Marcus Geisler's introduction to car crafting was a case of turning lemons into lemonade. Rather than the brand-new cars his brothers and sisters had received, Geisler was given an inoperable '67 Firebird from his stepdad. Over the course of a year, Geisler and friends got the car running, and after a few mishaps and misadventures sold the result for $6,500. Shortly after that, he bought a '23 T-bucket pickup truck for $3,500, put a little work into it, then sold it for $9,500. "I got into buying and selling cars, fixing them up, and flipping them," Geisler says. "Pretty soon, I was making a living at it. Now I pretty much just work for customers, but I'll do a car for myself every year and a half or so. Older cars represent a simpler time to me, and the business has given me a way of trying to preserve that-even if it's just to expose my son to that era." Geisler has now been in business for about 11 years. His Auto Images (autoimage.biz) custom shop in Camarillo, California, specializes in high-end paint, body, and custom fabrication as well as ground-up hot rods, custom cars, and restorations.
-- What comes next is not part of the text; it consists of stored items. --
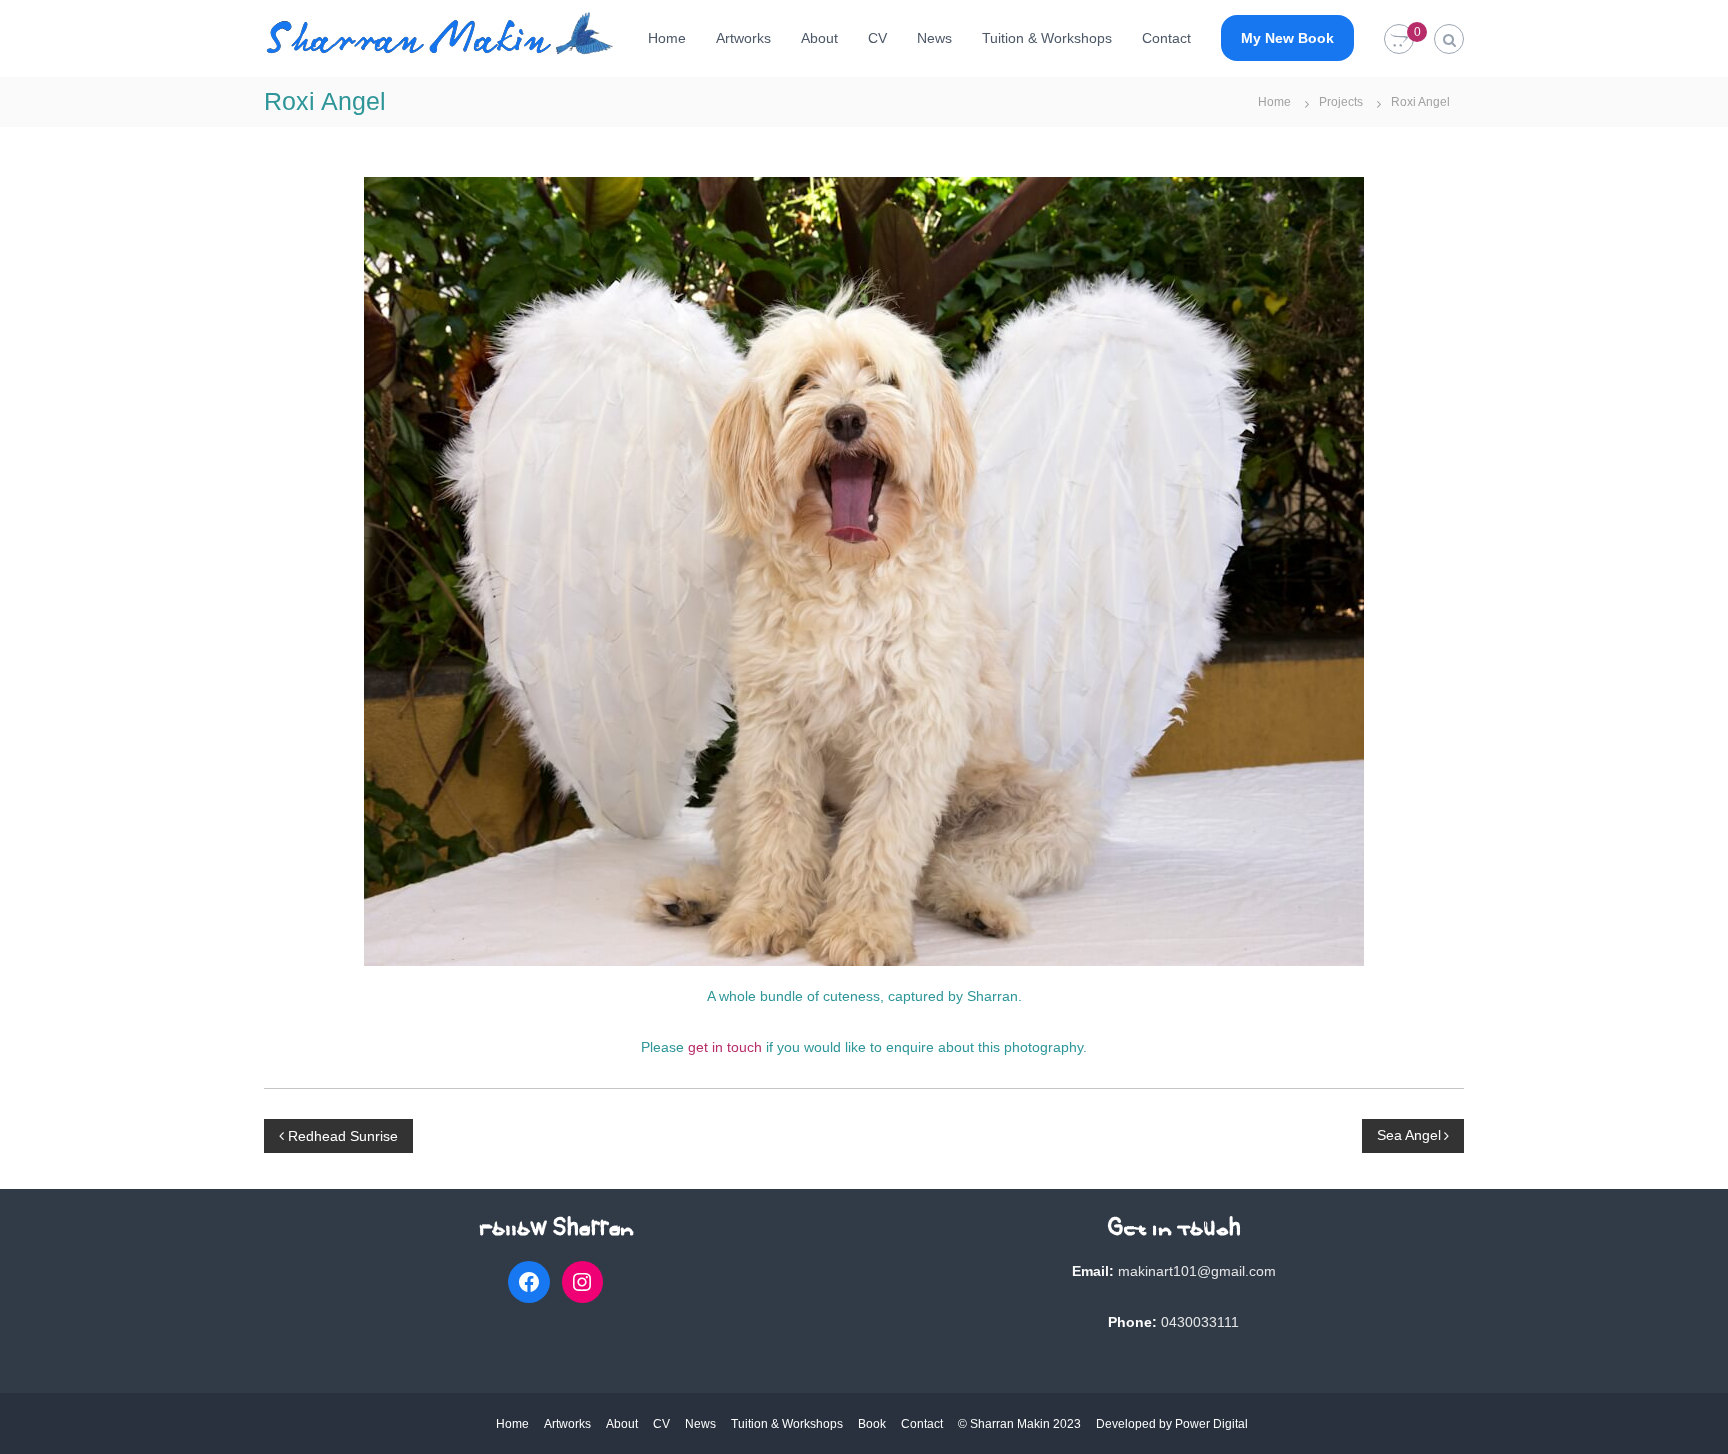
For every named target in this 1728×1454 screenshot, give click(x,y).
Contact (1166, 38)
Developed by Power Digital (1172, 1424)
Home (667, 38)
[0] (1399, 40)
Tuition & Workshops (1047, 38)
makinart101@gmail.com (1197, 1271)
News (934, 38)
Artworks (743, 38)
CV (877, 38)
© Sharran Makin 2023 (1019, 1424)
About (819, 38)
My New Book (1287, 38)
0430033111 (1200, 1322)
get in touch (725, 1047)
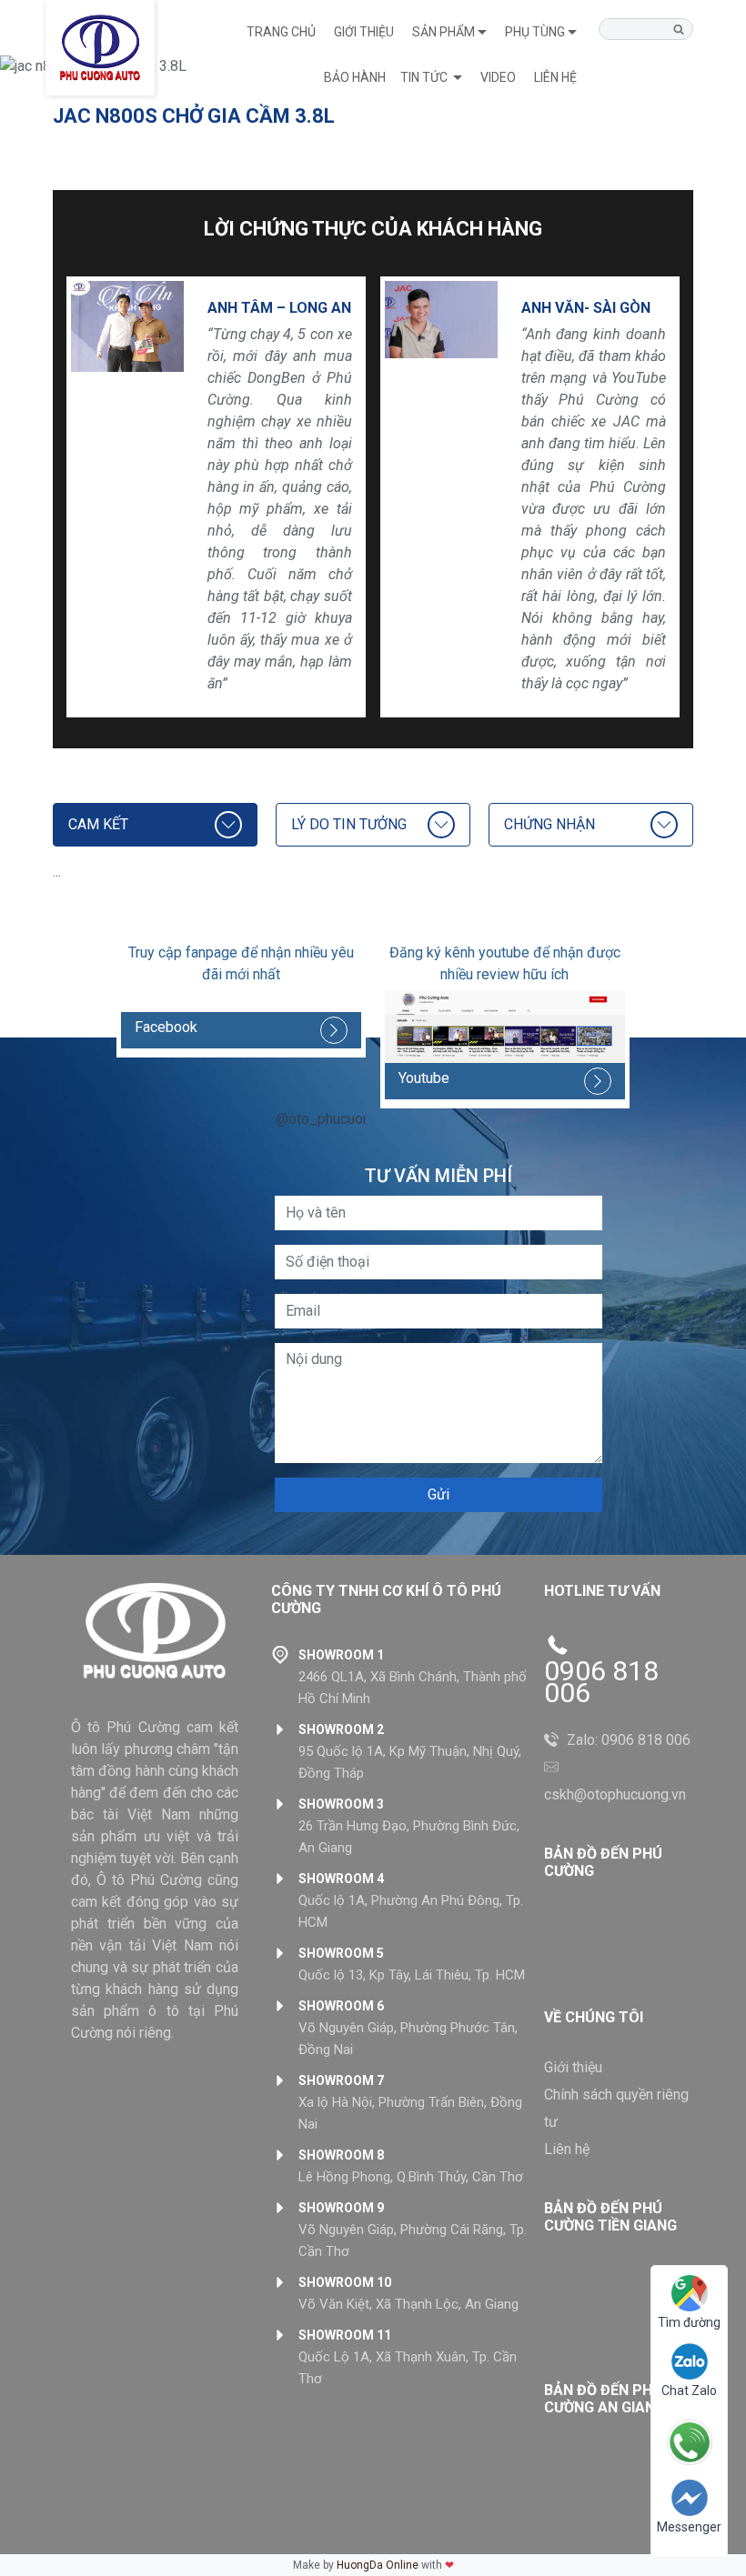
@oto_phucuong (327, 1119)
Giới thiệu (364, 32)
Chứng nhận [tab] (549, 824)
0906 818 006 (601, 1682)
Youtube (423, 1078)
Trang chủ (281, 32)
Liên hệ (567, 2149)
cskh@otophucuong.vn (615, 1794)
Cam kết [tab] (98, 824)
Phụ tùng (535, 32)
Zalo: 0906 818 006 (629, 1740)
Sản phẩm (443, 32)
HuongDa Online (377, 2565)
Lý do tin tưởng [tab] (349, 824)
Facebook (166, 1027)
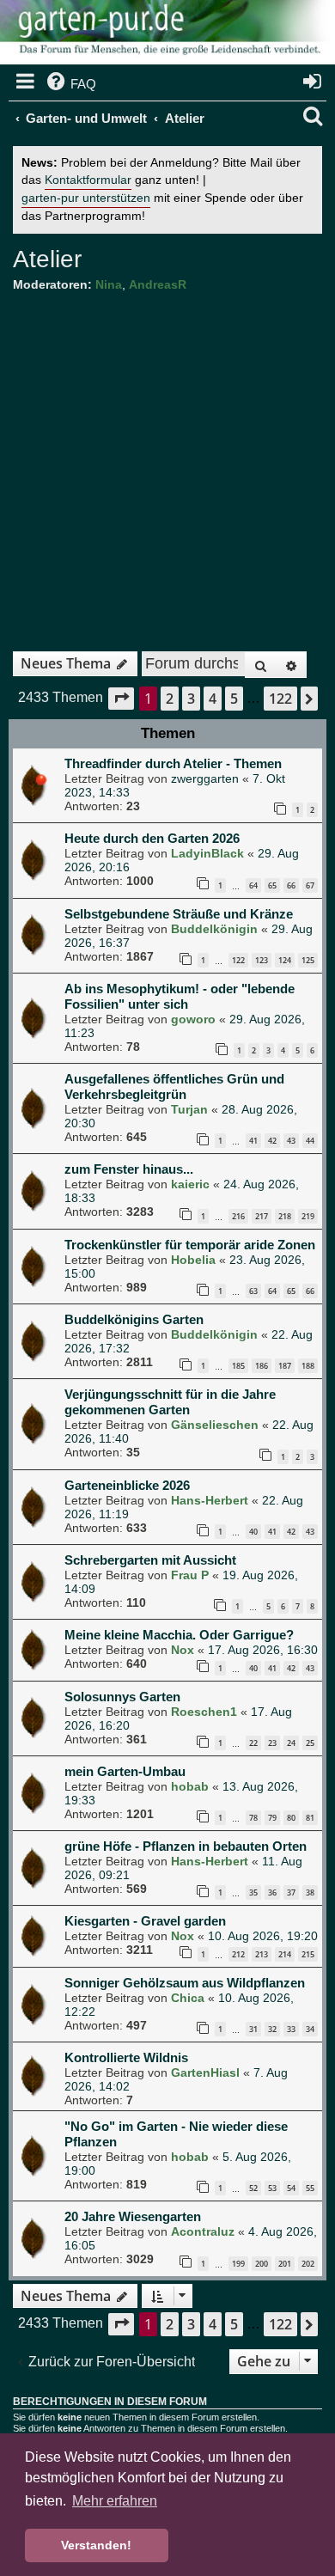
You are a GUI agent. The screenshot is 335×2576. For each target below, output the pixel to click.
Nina (108, 284)
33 (291, 2029)
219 (308, 1216)
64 (253, 885)
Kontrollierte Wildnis (126, 2057)
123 (261, 960)
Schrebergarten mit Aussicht (150, 1560)
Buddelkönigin (214, 929)
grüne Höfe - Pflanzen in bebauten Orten (185, 1846)
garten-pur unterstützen (85, 198)
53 (272, 2188)
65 (272, 885)
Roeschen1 (204, 1711)
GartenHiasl (205, 2072)
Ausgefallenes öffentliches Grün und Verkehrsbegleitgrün (174, 1086)
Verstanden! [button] (96, 2545)
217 (261, 1216)
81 (310, 1817)
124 (284, 960)
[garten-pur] (167, 34)
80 (291, 1817)
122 (238, 960)
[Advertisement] (167, 465)
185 (238, 1365)
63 (253, 1291)
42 (272, 1140)
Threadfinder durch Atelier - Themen (173, 763)
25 (310, 1743)
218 (284, 1216)
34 (310, 2029)
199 (238, 2263)
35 (253, 1892)
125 (308, 960)
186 (261, 1365)
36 (272, 1892)
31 (253, 2029)
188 (308, 1365)
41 (253, 1140)
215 (308, 1954)
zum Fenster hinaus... (128, 1169)
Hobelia (193, 1260)
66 (291, 885)
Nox (182, 1650)
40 (253, 1531)
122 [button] (280, 698)
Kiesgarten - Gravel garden (145, 1921)
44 (310, 1140)
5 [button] (234, 698)
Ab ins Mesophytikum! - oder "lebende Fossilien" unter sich (179, 996)
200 (261, 2263)
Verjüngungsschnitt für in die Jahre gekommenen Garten (170, 1402)
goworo (193, 1019)
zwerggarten (205, 778)
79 (272, 1817)
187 (284, 1365)
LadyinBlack (207, 853)
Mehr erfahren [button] (114, 2501)
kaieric (190, 1184)
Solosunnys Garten (122, 1696)
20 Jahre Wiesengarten (132, 2216)
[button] (121, 698)
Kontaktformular (88, 180)
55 (310, 2188)
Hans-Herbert (209, 1500)
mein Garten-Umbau (125, 1771)
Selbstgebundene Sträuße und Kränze (178, 913)
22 (253, 1743)
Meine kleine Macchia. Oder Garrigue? (179, 1634)
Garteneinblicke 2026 (127, 1485)
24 (291, 1743)
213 (261, 1954)
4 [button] (212, 698)
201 (284, 2263)
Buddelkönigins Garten (134, 1319)
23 (272, 1743)
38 (310, 1892)
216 (238, 1216)
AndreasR (157, 284)
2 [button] (170, 698)
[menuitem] (70, 84)
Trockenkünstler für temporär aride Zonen (189, 1244)
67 (310, 885)
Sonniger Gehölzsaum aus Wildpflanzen (184, 1982)
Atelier (47, 259)
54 (291, 2188)
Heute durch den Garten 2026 (152, 838)
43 (291, 1140)
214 (284, 1954)
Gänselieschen (215, 1424)
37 (291, 1892)
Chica (187, 1998)
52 (253, 2188)
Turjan (189, 1109)
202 (308, 2263)
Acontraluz (202, 2231)
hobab (190, 1786)
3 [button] (191, 698)
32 (272, 2029)
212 (238, 1954)
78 (253, 1817)
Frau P (190, 1575)
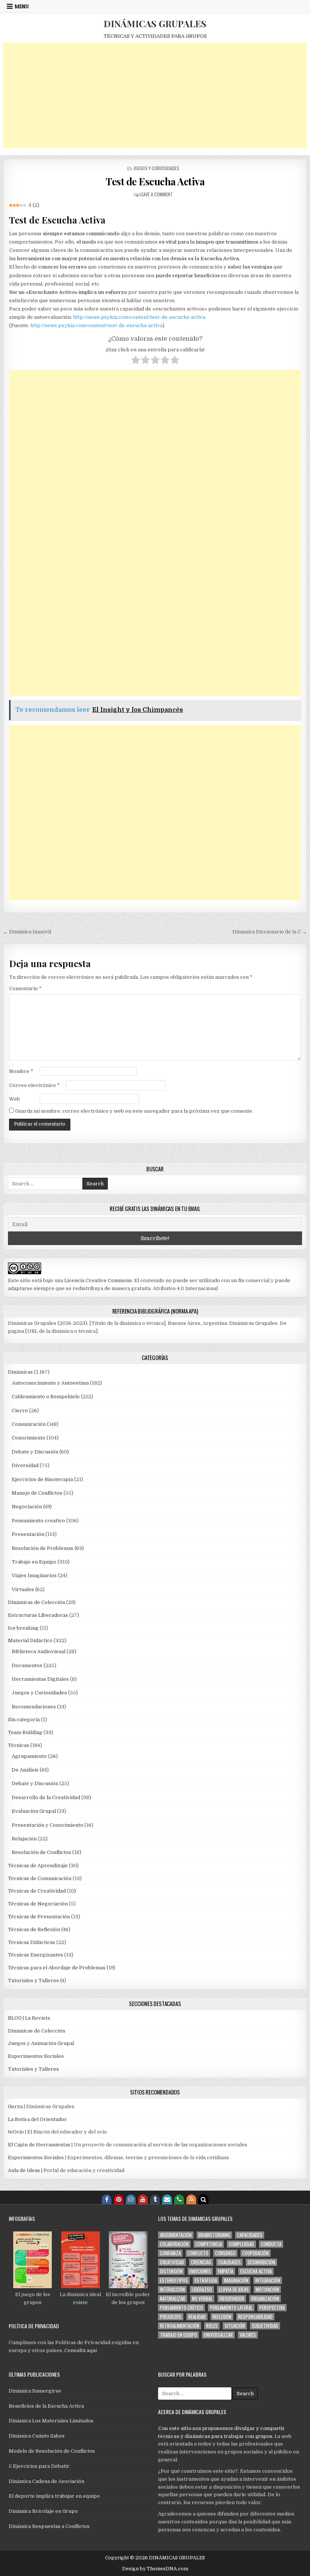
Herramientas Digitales (40, 1679)
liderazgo (202, 2289)
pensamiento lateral (231, 2307)
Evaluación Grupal (34, 1811)
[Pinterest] (119, 2199)
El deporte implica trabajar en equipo (54, 2496)
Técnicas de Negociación (38, 1904)
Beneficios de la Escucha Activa (46, 2406)
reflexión (221, 2316)
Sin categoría (24, 1719)
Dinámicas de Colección (36, 1602)
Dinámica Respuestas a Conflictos (49, 2526)
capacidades (249, 2235)
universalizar (218, 2334)
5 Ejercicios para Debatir (39, 2466)
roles (212, 2325)
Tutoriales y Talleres (33, 1980)
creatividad (172, 2262)
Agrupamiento (29, 1756)
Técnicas (18, 1745)
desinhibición (261, 2262)
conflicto (198, 2253)
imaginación (236, 2280)
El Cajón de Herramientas (39, 2144)
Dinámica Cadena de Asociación (46, 2481)
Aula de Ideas (24, 2170)
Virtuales (23, 1589)
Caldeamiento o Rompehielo (46, 1396)
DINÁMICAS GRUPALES (155, 23)
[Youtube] (143, 2199)
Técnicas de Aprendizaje (38, 1865)
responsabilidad (255, 2316)
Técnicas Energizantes (35, 1955)
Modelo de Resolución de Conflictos (52, 2451)
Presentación (28, 1534)
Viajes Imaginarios (34, 1575)
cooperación (255, 2253)
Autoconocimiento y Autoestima (50, 1383)
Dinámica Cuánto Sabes (37, 2436)
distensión (171, 2271)
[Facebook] (107, 2199)
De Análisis (25, 1770)
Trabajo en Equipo (34, 1562)
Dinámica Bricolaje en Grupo (43, 2511)
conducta (271, 2244)
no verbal (202, 2298)
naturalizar (172, 2298)
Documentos (27, 1665)
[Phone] (179, 2199)
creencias (201, 2262)
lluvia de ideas (234, 2289)
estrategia (206, 2280)
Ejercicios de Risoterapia (42, 1479)
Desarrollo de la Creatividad (46, 1797)
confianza (170, 2253)
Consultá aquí (80, 2350)
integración (267, 2280)
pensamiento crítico (181, 2307)
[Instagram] (131, 2199)
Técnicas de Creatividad (37, 1891)
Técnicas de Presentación (39, 1916)
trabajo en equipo (178, 2334)
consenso (225, 2253)
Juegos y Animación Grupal (41, 2043)
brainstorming (214, 2235)
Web (14, 1099)
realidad (197, 2316)
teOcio (16, 2132)
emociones (200, 2271)
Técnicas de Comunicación (39, 1878)
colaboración (174, 2244)
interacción (172, 2289)
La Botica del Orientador (37, 2119)
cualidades (229, 2262)
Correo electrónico (34, 1085)
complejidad (241, 2244)
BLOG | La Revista (29, 2018)
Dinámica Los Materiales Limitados (51, 2421)
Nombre (21, 1071)
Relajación (24, 1839)
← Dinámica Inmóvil (27, 932)
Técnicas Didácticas (31, 1942)
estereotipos (174, 2280)
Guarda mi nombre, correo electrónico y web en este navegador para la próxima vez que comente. (134, 1111)
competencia (208, 2244)
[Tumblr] (155, 2199)
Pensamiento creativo (38, 1520)
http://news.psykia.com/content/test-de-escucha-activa (139, 317)
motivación (267, 2289)
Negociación (27, 1506)
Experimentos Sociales (36, 2056)
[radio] (135, 361)
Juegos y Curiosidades (156, 168)
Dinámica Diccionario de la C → (269, 932)
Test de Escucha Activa (155, 181)
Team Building (25, 1732)
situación (235, 2325)
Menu (22, 6)
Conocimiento (28, 1438)
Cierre (20, 1410)
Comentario (25, 988)
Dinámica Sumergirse (35, 2391)
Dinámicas (20, 1372)
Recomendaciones (34, 1707)
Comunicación (29, 1424)
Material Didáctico (30, 1640)
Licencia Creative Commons (98, 1280)
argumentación (176, 2235)
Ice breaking (23, 1628)
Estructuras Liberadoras (38, 1615)
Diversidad (25, 1465)
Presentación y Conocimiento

A. Tucked back in the corner is a shaved '65 El Camino that is undergoing a complete frame-off restomod build, including a Moser 12-bolt rearend and a fuel-injected LS2 that has been tweaked to the tune of 500 horses and 480 lb-ft. The interior will be close to period correct but will use modern materials and technology such as high-quality leathers on Lincoln Mark VIII buckets seats.
B. The '69 Chevelle features an LS1 engine, a six-speed transmission, and a 12-bolt Posi rearend with 3.73:1 gears. In addition to installing an upgraded suspension with boxed upper and lower rear control arms, Geisler sprayed a multicolor candy retro paint job that might have been popular in the late '60s or early '70s but includes modern paint technology that comes to life in sunlight. A two-tone Bentley leather interior will match the colors of the exterior, and the console and some of the engine pieces will be custom-made from copper.
C. The screaming-yellow '62 is another Bryant project owned by Mike Jordan. The full-on Pro Street Nova runs a 428ci Brodix aluminum small-block Chevy with a BDS 8-71 blower through the hood. You can include the word custom as an adjective for practically every piece of this car-from the smoothed body to the redone Corbeau racing buckets and from the Strange coilover front suspension to the four-link rear with a Panhard bar. We'll offer a closer look at this one in an upcoming issue.
D. What garage would be complete without a Bentley? This rare, handmade, original S3 all-aluminum convertible coupe is a righthand-drive model that was in Geisler's hands for a full-body paint job.
E. Mickey Petlanski stopped by the garage with his '37 Ford street rod on the day we visited. Auto Image not only replaced much of the Ford's aluminum engine components, reworked the suspension, and completely rewired the car, but it also continues to service and maintain the '37. The coupe's Minotti fiberglass body sits on an Air Ride Technologies suspension and is powered by a ZZ4 small-block with aluminum heads and a Demon carburetor. The 700-R4 transmission turns a Strange rearend with Moser axles.
F. The '55 Chevy originally came to Geisler for simple maintenance work to the heating and air conditioning systems but turned into a major project with an Alston back half chassis, a new exhaust, and updated ignition systems. It features a Strange Engineering centersection, axles, and coilover shocks and a Fab 9 rearend suspended by a four-link setup. Its 540ci big-block makes 720 hp.
G. Note the longitudinal split in the body of the '69 Camaro. It is being stretched and channeled to fit over an Australian-built '05 Pontiac GTO for owner David Feuerborne. The metal magic is being performed by Lawrence Bryant, owner of Bryant Fabrication, who does metalwork in collaboration with Auto Images. The Camaro will be fitted to the rear-wheel-drive Holden Monaro coupe platform and includes coilover suspension, a twin-turbo LSX 427 with Motec fuel injection, data-acquisition systems, and a paddle-shifted sequential six-speed manual transmission.
H. The second '69 Camaro, also owned by Feuerborne, is being treated as more of a cruiser-if that term applies to a ponycar that is also powered by a twin-turbo 427 LSX backed by an Escalade six-speed automatic. It rides on a Chris Alston's Chassisworks front clip and Control Freak Suspension independent rear suspension from Blue Moon Motorsports. The electronics will be controlled by a Drivesoft system that uses its own motherboard and fiber optics to interface with all the car's systems-very high tech.